Instructions for the task >>
Return the run of lines below that opens with the line containing "This screenshot has width=680, height=372." and closes with the line containing "Viewport: 760px width, 600px height.", keeping each one exact.

Records for this exercise >>
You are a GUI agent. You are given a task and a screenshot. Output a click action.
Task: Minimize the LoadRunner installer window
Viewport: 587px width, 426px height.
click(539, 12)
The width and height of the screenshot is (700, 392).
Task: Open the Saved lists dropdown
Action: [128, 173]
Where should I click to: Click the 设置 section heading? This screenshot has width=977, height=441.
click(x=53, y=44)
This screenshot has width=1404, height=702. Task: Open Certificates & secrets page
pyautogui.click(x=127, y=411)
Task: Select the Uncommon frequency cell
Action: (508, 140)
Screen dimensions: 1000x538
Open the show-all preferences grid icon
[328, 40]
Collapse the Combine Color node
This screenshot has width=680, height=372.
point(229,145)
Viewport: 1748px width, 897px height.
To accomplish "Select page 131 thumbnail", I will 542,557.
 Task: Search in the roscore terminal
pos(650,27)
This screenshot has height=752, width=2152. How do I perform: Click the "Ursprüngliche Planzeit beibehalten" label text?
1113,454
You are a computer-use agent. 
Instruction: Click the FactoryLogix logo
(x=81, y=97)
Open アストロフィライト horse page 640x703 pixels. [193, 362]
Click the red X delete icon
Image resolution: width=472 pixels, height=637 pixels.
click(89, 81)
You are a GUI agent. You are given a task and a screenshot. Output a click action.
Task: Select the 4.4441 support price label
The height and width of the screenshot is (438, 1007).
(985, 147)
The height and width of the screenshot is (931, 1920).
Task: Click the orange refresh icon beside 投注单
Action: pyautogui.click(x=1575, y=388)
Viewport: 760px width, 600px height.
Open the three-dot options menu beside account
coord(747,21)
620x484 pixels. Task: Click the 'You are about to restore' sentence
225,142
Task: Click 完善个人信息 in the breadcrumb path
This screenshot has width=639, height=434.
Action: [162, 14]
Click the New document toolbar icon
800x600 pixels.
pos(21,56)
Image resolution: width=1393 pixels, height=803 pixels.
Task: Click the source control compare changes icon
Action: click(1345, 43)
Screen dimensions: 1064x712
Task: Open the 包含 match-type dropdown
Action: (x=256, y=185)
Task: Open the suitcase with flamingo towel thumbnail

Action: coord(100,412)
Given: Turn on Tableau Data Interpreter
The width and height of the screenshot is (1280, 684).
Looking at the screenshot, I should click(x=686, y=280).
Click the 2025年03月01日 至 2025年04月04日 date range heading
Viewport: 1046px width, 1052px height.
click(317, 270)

Problem solution >>
This screenshot has width=680, height=372.
point(229,145)
Viewport: 1748px width, 897px height.
To accomplish "Select page 131 thumbnail", I will 542,557.
 Task: Search in the roscore terminal
pos(650,27)
This screenshot has height=752, width=2152. How do I perform: Click the "Ursprüngliche Planzeit beibehalten" label text?
1113,454
You are a computer-use agent. 
Instruction: Click the FactoryLogix logo
(x=81, y=97)
Open アストロフィライト horse page 640x703 pixels. [193, 362]
Click the red X delete icon
Image resolution: width=472 pixels, height=637 pixels.
click(89, 81)
You are a GUI agent. You are given a task and a screenshot. Output a click action.
Task: Select the 4.4441 support price label
The height and width of the screenshot is (438, 1007).
(985, 147)
The height and width of the screenshot is (931, 1920).
Task: Click the orange refresh icon beside 投注单
Action: pyautogui.click(x=1575, y=388)
Viewport: 760px width, 600px height.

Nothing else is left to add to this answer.